Problems to solve:
(a) Answer these questions from the article on Zillow home value estimates:
(i) What name does Zillow give its estimates?
(ii) In the writer's area of Massachusetts, by how much are Zillow home values typically off from actual market value?
(iii) What do towns use assessed values for?
(b) Return the stretch of the Zillow article from "The Problem With" through "looked at them.", copied word for word.

Reading passage:
+-------+
Are Zillows Home Value Estimates Accurate

Are Zillow Home Value Estimates Accurate One of the questions that real estate agents often get from consumers is “how accurate are the Zillow home value estimates”. There are more tools available than ever for the average person interested in buying or selling a home. The internet provides numerous resources for everything related to real estate – locating properties, viewing, listing, advice on buying and selling and even pricing calculators. Zillow is one of the more popular real estate websites that offer many of these tools. Unfortunately, while these tools can certainly prove handy, there are times when using them can give you unreliable information.

The Problem With Zillow Home Value Estimates

Sites like Zillow have great potential to empower buyers and sellers. Where once the world of comparable sales and real estate values was understood only by real estate agents, now everyday buyers and sellers have the ability to learn tons of useful information about area properties including their own.

They no longer have to go to a real estate agent for every little bit of knowledge. The problem is, the estimates – or “Zestimates” as Zillow calls them – are not always accurate. In fact, they can be wildly off, leaving the buyer or seller worse off than before they looked at them.

Zillow may do its best to give you an accurate price of what a home is worth. In the end though, it is only an automated system that cannot think for itself. It cannot account for variations in any number of things – variations that substantially alter the price from any sort of “average”.

Could the estimations be better programmed to account for these things? Definitely. But we are not dealing with the ideal Zillow, we are dealing with it as it is now. When you are trying to buy or sell, you cannot afford to be off by tens of thousands of dollars in your pricing or your bidding.

So when someone asks a Realtor “are Zillows home value estimates accurate” you will probably see a look like the one in the picture above.

In my personal experience looking at Zillow home values in the area of Massachusetts where I am located they are typically off anywhere from $20,000 to $50,000 of the actual market value. Probably better than some markets but worse than others.

How Zillow Estimates Value

Zillow uses a proprietary formula to determine the value of a home based off of information the website has obtained from public records and information entered by users. The site knows what the home sold for the last time it was purchased and it knows this same information for other homes in the surrounding area. Using this and data entered in by homeowners – things like features of their particular home – Zillow comes up with a price that a home is worth.

From what many have gathered, one of the value factors that is at the top of Zillows formula is using a properties assessed value. Unfortunately rarely does assessed home value have a correlation to market value. They are two completely different things. Assessed values are used by towns to collect taxes and in many cases trail the actual market value of a home.

In my experience I have seen homes sell for over $100,000 more than the assessed value. I have also seen them sell for that much under the value. Intelligent real estate agents never look at assessed value when trying to determine market value. If only life were that easy. It would make our jobs as agents so much easier.

Why Zillow Estimates Fail So Often

Why Zillows Values Are Wrong On the surface, the method used by Zillow seems like it would give a pretty decent ballpark figure for the value of a home. And sometimes, it succeeds. More often though, Zillow estimates are off significantly – sometimes by 40% or more.

The most recent selling price of a property is certainly useful information to have and is likely the easiest concrete data that Zillow can obtain. This is information that buyers and sellers should know about properties. However, it does not indicate what a home is worth now. The market is changing minute to minute and a sale price that is years if not decades old is no way to estimate the current value of a home.
+-------+
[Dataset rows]
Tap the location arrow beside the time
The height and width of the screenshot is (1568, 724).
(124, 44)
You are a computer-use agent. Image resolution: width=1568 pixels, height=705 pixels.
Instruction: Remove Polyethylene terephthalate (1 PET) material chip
+-------+
Answers in order:
(a)
(i) Zestimates.
(ii) Anywhere from $20,000 to $50,000.
(iii) To collect taxes.

(b)
The Problem With Zillow Home Value Estimates

Sites like Zillow have great potential to empower buyers and sellers. Where once the world of comparable sales and real estate values was understood only by real estate agents, now everyday buyers and sellers have the ability to learn tons of useful information about area properties including their own.

They no longer have to go to a real estate agent for every little bit of knowledge. The problem is, the estimates – or “Zestimates” as Zillow calls them – are not always accurate. In fact, they can be wildly off, leaving the buyer or seller worse off than before they looked at them.